┏━━
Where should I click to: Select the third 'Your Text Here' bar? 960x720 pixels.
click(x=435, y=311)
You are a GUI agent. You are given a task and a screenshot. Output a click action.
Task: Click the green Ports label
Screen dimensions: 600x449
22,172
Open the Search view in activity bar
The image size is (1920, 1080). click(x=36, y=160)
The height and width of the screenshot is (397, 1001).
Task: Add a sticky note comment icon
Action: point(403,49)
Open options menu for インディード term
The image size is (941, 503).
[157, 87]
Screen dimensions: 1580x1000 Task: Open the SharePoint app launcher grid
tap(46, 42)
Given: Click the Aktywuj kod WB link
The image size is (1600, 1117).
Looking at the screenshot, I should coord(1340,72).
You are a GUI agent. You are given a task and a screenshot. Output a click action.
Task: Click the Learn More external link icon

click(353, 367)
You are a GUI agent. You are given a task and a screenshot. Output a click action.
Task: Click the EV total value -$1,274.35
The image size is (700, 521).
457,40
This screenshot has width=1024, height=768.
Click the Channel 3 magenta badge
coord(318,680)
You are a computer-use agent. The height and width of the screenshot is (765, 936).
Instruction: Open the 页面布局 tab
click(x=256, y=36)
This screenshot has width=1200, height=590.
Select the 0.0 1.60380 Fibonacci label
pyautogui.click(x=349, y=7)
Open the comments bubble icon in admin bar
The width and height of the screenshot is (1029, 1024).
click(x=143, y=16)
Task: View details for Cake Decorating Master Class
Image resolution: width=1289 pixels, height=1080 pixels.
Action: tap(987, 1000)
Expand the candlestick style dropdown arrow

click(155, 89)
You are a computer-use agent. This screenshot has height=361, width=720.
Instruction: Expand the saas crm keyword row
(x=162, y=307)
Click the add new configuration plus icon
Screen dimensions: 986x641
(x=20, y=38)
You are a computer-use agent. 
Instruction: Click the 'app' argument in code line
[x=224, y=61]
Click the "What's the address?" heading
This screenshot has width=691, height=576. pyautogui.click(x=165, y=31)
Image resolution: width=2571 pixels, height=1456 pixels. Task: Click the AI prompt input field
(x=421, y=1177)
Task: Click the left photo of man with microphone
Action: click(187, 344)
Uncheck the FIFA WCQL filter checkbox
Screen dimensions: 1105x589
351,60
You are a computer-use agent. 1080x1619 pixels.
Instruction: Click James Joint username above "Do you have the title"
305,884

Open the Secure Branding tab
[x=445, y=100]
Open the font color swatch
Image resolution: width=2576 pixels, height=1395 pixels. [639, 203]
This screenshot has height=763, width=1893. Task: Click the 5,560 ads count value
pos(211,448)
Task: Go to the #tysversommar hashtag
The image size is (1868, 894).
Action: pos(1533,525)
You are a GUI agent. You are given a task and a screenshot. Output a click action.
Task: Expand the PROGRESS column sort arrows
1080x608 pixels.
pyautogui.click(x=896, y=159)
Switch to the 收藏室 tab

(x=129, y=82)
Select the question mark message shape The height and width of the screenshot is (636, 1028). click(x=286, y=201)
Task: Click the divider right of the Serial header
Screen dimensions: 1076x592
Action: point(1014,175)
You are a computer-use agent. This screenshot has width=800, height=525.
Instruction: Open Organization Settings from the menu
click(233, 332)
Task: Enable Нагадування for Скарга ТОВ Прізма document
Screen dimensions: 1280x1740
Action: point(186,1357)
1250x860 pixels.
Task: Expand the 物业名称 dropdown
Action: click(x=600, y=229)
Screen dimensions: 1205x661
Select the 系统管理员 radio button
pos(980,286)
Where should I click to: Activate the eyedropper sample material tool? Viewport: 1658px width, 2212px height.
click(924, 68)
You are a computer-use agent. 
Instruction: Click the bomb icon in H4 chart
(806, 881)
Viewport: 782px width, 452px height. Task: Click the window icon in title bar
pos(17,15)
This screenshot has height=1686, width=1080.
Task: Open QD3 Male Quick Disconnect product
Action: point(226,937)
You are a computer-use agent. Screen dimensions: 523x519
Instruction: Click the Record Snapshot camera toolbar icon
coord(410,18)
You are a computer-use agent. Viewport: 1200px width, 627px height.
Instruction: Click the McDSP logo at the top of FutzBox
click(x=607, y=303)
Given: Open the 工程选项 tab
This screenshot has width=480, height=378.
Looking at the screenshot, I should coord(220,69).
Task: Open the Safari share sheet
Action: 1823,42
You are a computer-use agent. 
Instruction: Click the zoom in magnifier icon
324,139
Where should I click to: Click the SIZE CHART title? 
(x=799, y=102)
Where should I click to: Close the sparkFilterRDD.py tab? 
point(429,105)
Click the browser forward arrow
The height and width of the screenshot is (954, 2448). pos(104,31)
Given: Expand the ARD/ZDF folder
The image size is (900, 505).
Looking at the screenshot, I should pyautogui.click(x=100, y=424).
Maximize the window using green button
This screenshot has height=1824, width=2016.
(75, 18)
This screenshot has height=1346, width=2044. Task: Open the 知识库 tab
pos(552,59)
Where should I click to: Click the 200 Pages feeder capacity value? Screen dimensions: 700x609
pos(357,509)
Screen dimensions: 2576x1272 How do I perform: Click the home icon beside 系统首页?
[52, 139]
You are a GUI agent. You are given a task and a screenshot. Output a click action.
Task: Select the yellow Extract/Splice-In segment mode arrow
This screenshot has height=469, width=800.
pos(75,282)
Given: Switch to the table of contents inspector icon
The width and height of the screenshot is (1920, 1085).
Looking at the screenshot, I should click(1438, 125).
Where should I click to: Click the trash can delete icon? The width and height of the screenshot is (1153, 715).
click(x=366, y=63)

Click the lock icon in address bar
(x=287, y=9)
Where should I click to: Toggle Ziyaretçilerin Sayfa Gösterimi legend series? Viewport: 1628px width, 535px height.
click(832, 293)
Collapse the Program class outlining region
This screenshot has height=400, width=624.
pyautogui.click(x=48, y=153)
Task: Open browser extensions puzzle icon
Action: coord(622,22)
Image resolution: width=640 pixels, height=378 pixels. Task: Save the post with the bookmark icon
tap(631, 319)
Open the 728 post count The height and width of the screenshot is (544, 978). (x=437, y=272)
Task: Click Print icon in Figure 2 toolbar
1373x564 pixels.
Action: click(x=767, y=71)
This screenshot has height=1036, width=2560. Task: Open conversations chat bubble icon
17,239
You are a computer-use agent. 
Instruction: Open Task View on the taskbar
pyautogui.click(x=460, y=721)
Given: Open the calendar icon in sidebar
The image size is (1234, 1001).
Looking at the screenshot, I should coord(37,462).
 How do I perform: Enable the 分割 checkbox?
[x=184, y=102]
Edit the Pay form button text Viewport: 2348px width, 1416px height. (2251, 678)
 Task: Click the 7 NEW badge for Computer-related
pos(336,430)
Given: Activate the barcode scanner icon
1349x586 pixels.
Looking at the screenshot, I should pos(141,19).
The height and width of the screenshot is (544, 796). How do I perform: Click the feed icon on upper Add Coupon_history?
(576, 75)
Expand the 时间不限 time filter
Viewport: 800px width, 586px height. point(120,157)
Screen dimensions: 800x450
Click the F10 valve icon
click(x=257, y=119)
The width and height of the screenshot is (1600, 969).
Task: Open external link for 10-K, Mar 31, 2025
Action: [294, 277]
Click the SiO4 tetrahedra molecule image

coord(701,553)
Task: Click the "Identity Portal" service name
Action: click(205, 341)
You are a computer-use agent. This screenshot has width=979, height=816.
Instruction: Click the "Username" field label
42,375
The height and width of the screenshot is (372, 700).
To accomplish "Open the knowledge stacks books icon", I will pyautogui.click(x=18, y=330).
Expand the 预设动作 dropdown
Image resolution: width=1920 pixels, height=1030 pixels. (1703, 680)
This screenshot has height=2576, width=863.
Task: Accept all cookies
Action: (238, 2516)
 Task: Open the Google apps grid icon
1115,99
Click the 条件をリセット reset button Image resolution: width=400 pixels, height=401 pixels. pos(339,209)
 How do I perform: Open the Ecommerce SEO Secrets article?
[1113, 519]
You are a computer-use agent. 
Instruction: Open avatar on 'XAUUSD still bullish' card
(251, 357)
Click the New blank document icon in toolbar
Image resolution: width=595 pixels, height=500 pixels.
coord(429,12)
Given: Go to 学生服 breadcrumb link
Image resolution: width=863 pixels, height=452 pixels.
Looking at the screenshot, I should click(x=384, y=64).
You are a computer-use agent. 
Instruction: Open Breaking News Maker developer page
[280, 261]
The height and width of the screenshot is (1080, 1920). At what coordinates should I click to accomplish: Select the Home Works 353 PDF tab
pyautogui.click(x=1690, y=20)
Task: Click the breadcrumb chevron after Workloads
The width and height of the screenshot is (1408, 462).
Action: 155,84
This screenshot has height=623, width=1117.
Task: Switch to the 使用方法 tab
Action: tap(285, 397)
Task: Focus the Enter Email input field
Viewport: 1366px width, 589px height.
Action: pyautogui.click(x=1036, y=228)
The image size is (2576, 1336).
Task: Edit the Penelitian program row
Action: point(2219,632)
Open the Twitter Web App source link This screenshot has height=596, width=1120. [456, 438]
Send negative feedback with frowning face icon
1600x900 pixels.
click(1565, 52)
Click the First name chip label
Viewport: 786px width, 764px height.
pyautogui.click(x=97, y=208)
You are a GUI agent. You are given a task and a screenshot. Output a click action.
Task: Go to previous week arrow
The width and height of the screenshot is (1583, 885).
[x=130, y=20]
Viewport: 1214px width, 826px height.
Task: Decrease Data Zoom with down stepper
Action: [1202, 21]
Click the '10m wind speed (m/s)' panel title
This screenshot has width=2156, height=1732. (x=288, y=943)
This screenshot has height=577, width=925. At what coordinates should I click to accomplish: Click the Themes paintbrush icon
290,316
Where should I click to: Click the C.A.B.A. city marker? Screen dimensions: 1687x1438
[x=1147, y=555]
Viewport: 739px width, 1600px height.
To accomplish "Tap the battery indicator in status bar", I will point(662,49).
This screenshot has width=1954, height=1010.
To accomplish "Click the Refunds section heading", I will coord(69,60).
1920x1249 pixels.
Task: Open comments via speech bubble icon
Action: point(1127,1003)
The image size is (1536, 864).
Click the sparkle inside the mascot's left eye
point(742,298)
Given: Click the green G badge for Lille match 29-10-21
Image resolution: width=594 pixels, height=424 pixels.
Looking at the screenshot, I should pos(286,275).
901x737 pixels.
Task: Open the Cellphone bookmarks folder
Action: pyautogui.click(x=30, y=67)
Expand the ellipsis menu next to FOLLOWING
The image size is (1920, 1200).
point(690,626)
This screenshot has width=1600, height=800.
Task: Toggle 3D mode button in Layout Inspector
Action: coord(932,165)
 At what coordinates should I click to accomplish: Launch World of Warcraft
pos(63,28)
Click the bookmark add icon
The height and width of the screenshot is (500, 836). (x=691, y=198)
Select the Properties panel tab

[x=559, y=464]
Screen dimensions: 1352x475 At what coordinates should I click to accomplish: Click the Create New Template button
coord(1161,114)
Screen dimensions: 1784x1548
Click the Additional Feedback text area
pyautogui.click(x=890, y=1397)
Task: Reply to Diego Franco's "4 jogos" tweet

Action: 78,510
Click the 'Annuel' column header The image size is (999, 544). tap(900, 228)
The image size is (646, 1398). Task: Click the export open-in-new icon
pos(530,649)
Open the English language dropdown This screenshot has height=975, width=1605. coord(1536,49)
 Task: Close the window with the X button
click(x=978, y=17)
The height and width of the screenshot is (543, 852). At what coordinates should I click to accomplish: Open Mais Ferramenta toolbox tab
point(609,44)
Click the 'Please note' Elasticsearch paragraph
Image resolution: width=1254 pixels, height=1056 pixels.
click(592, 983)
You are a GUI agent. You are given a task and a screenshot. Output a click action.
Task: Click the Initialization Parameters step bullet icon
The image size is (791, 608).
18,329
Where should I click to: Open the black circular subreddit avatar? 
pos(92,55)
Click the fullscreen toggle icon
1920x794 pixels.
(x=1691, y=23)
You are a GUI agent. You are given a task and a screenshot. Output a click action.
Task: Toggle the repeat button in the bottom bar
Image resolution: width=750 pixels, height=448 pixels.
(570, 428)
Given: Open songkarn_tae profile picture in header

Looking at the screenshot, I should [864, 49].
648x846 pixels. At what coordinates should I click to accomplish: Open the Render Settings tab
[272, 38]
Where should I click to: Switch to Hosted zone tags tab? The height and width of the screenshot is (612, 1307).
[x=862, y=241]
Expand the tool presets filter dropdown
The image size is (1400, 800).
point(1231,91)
┗━━
→ **Work instructions**:
Copy the material above verbatim, starting at the line that contains "Click the lock icon in address bar" and ending after the line that contains "Viewport: 800px width, 586px".

→ **The answer**:
Click the lock icon in address bar
(x=287, y=9)
Where should I click to: Toggle Ziyaretçilerin Sayfa Gösterimi legend series? Viewport: 1628px width, 535px height.
click(832, 293)
Collapse the Program class outlining region
This screenshot has height=400, width=624.
pyautogui.click(x=48, y=153)
Task: Open browser extensions puzzle icon
Action: coord(622,22)
Image resolution: width=640 pixels, height=378 pixels. Task: Save the post with the bookmark icon
tap(631, 319)
Open the 728 post count The height and width of the screenshot is (544, 978). (x=437, y=272)
Task: Click Print icon in Figure 2 toolbar
1373x564 pixels.
Action: click(x=767, y=71)
This screenshot has height=1036, width=2560. Task: Open conversations chat bubble icon
17,239
You are a computer-use agent. 
Instruction: Open Task View on the taskbar
pyautogui.click(x=460, y=721)
Given: Open the calendar icon in sidebar
The image size is (1234, 1001).
Looking at the screenshot, I should coord(37,462).
 How do I perform: Enable the 分割 checkbox?
[x=184, y=102]
Edit the Pay form button text Viewport: 2348px width, 1416px height. (2251, 678)
 Task: Click the 7 NEW badge for Computer-related
pos(336,430)
Given: Activate the barcode scanner icon
1349x586 pixels.
Looking at the screenshot, I should pos(141,19).
The height and width of the screenshot is (544, 796). How do I perform: Click the feed icon on upper Add Coupon_history?
(576, 75)
Expand the 时间不限 time filter
Viewport: 800px width, 586px height. point(120,157)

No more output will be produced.